A Very Complex System
Italy’s system of Appellation Contrôlée is almost similar to France with the exception of an additional category. Starting from the bottom is Vino de Tavola, then IGT, DOC and finally, DOCG. Currently, there are 71 DOCG wines and more than 300 DOCs in Italy. Coupled with the humongous number, there are also legal words which can be on the label such as “ Superiore”, “Classico” and “Riserva”.
|Classification/ Legal terms|
|Vino de Tavola (table wine)||Carries the words bianco, rosso and rosato (white, red and rosé) on the label.
Can be blended from different grapes from different regions and vintages but the vintage and region is not allowed on the label.

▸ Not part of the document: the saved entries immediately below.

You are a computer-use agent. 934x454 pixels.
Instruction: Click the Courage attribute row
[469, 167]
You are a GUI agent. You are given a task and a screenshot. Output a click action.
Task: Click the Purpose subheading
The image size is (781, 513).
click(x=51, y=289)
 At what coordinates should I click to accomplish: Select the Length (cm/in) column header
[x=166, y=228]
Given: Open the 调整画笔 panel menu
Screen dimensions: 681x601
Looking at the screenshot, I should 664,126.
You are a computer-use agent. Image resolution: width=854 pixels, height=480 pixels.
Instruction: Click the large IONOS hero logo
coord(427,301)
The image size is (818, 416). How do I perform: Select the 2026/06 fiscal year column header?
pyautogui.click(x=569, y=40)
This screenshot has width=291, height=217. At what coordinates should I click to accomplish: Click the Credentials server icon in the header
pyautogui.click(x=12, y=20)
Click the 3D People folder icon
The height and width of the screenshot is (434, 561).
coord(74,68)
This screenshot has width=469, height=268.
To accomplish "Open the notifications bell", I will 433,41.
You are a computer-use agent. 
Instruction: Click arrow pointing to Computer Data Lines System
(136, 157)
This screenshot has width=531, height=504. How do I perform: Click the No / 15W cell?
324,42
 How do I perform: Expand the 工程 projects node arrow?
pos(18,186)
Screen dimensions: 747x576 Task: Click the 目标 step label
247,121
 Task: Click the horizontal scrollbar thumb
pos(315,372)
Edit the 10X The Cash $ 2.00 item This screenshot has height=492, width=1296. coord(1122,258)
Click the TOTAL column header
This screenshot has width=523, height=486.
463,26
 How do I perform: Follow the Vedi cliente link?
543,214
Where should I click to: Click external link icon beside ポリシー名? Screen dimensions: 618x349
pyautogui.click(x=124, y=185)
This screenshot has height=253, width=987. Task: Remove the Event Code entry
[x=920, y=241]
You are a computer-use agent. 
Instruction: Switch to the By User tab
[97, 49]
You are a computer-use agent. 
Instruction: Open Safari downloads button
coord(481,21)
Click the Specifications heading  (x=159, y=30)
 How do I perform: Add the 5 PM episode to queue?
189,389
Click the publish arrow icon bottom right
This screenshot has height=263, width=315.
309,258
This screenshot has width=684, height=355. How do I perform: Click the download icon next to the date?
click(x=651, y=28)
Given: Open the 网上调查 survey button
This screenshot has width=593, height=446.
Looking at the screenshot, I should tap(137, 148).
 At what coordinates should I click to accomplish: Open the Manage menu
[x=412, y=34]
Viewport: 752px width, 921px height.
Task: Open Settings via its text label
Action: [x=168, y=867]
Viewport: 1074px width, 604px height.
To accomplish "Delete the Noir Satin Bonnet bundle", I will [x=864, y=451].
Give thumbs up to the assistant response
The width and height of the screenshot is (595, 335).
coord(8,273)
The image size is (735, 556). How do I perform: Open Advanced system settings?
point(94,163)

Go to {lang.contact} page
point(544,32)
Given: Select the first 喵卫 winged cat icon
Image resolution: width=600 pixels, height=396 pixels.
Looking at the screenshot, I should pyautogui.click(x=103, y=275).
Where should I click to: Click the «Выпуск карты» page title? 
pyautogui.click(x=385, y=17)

|IGT (Indicazione Geografica Tipica),||Same as France’s Vin de Pays. Used for super-Tuscan wines in Tuscany. More for wines that are not made traditionally in the region but are allowed the vintage and region on the label.|
|DOC||Equivalent to France’s AOC, which denotes specific quality requirements and undergoes checks by the government. DOCs are issued with government seals called “fascetta”|
|DOCG||A super-AOC quality that comes with the fascetta on the bottle. It undergoes more stringent evaluation by the government and is allowed to have subregions on the label.|
|Superiore||This denotes that the wines are of higher alcohol, usually 0.5% or 1% more than normal and/or it is a wine that has been aged longer, sometimes requirements of reduced yields. Valpolicella, Soave and Bardolino have Superiore.|
|Classico||This denotes that the wine is produced in the original, classic region before expansion of the original zone. Chianti, Bardolino, Orvieto, Soave, Valpolicella have classico behind their names.|
|Riserva||This denotes that the wine has been aged longer than the required specification, usually one to 2 years longer.|
Italian Classification and legal terms
Italy is a country which has over 10 degrees of latitude from north to south, offering a huge diversity of climates with over 350 indigenous grapes to choose from. For France, each region dictates what can or cannot be grown in the AOC system. For Italy, we have to look at which classification does the grape in that commune falls under. For example, I can choose to make wine from Nebbiolo grown in Barolo, and bottle it under Barolo DOCG or Langhe Nebbiolo DOC because the commune may fall under those classifications for that grape. Moreover, what falls under DOC or DOCG may not be in a contiguous piece of land. For example, Moscato d’Asti can be made not only within the province of Asti, but the grapes can come from certain communes in Alba and Roero, which are next to Asti. Then, there are parts of the DOC/DOCG that fall in the traditional zones before expansion for production or those that fall outside the traditional zone but are on hills just like Soave. In short, if you think France was hard to figure, try Italy for size. It is complicated so if you are not into the nitty-gritty details, just drink instead of cracking your head.
A land of many grapes
Literally meaning “the foot of the mountain”, Piedmont is home to famous DOCG wines such as Asti, Barolo, Barbaresco, Brachetto d’Acqui and Gavi. It is known for its Barbera, Dolcetto, and the most famous of all, Nebbiolo which is used in Barolo and Barbaresco. For the white wines, it commonly uses Arneis from Roero, and Moscato from Asti. Today, the region produces more than just these grapes. The line-up includes many international varietals such as Riesling, Merlot, Sauvignon Blanc, Chardonnay and Syrah that are of extraordinary quality. Its Cabernet blends are matching the quality of Super-Tuscans in Tuscany
I was thoroughly surprised not only to have come across many wineries that produce international varietals, but was blown away but their quality. Piedmont is an exceptional region because it has convinced me that you do not need old vines and high density plantings to make exceptionally great wine. The international varieties here have their own style which defines minerality and elegance. So delicate are their wines that I believe shipping the wines long distance in containers without proper temperature-control will severely affect the wines’ structure. Producers such as Sciorio, Ettore Germano and Mustela are paving the way towards the future.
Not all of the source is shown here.